Collection that uses a bitset to store a huge set of unique integers from a given range (rev. 1)

Question

Some (skippable) context:

I'm writing program that minimizes an arbitrary logical function. Such function takes an unsigned integer as an argument and returns either true or false. The input to my program is a list of all values for which the minimized function returns true. Those values are called "minterms". Because I want to handle functions that take arguments up to 32 bits, the number of minterms may reach billions and I need a way to effectively store them.

Description of the code:

This is a collection that stores set of unique 32-bit unsigned integers from range 0..n where n is decided at runtime and can be as high as 2^32 - 1. In a typical case, the number of stored integers is close to the half of the size of the range.

The primary concern while writing this, was RAM usage. Using std::vector<std::uint32_t> would result in 16 GB of memory in the worst case. Instead, I've opted for using a std::vector<bool> as a bitset. Each bool in it represents an integer equal to its the index in the vector, where true means that the number is present and false that it is not. This reduces the memory usage to "merely" 512 MB.

Another, also very important concern, is the speed. This is the reason for which almost everything is inlined and contained in the header file. Fortunately, this way of storing the data allows for checking and storing arbitrary values in O(1) time and this is the may mode of interaction with the data.

The iterator is not invalidated when elements are added / removed, which is useful in a few algorithms.

I tried to make this code work in all the popular compilers. I also avoided using any external libraries to make it compile out of the box for every user.

Purpose of the review:

I think the algorithm I'm using is sound and decently optimized but of course I welcome any suggestions on how to make this code faster.

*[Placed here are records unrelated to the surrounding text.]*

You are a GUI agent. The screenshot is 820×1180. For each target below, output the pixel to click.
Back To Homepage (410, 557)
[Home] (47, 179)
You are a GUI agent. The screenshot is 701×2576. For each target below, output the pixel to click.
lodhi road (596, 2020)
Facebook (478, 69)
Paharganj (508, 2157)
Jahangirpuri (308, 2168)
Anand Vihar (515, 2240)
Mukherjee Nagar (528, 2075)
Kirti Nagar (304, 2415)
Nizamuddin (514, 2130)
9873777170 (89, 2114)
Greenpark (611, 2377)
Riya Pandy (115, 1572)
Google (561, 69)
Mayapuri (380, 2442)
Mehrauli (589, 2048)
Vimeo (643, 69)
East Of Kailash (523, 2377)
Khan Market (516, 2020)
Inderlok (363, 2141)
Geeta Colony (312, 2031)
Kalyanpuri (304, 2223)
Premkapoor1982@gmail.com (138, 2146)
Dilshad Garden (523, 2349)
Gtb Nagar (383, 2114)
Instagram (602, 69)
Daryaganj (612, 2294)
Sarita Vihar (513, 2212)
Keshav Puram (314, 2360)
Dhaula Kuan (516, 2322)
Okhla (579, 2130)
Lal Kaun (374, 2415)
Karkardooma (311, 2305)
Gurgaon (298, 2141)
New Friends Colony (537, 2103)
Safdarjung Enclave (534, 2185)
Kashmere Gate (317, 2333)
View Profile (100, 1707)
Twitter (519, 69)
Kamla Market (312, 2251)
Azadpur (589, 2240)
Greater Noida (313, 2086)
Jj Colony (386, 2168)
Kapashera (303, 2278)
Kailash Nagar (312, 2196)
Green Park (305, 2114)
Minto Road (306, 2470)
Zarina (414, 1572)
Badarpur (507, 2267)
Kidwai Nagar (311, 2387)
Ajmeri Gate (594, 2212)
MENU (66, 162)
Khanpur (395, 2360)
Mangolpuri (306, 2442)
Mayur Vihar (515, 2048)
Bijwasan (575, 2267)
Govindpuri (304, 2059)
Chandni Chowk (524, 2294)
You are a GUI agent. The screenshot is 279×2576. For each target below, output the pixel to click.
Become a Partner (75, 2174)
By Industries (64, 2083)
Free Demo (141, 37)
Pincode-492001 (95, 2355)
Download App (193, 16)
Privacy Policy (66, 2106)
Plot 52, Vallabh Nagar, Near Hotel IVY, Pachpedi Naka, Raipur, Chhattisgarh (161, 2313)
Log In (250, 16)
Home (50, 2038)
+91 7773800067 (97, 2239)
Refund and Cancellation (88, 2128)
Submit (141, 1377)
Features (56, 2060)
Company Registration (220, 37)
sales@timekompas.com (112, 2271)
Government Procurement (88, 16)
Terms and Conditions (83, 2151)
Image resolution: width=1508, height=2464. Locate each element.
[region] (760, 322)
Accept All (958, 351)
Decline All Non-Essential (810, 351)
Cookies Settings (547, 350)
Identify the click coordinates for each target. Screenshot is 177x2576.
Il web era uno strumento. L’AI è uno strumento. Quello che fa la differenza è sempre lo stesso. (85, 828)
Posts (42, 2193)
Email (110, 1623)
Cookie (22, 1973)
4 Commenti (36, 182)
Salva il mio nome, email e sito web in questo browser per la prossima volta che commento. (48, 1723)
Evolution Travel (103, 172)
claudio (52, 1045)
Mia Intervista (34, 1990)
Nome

The main purpose of the review, however, is too gauge the quality and readability of the code.

I have quite a lot of experience with C++ but I'm mostly self-learned. I've never worked professionally with other people knowing this language so I might be not aware of some more obscure conventions in the language. Please tell me if I'm doing anything that an average professional C++ programmer would consider weird. One thing that I am aware of is that my naming convention does not match the one from the standard library. I just like the Java naming convention.

Do you think my code is readable? Are any names unclear? Should I add an explanatory comment somewhere?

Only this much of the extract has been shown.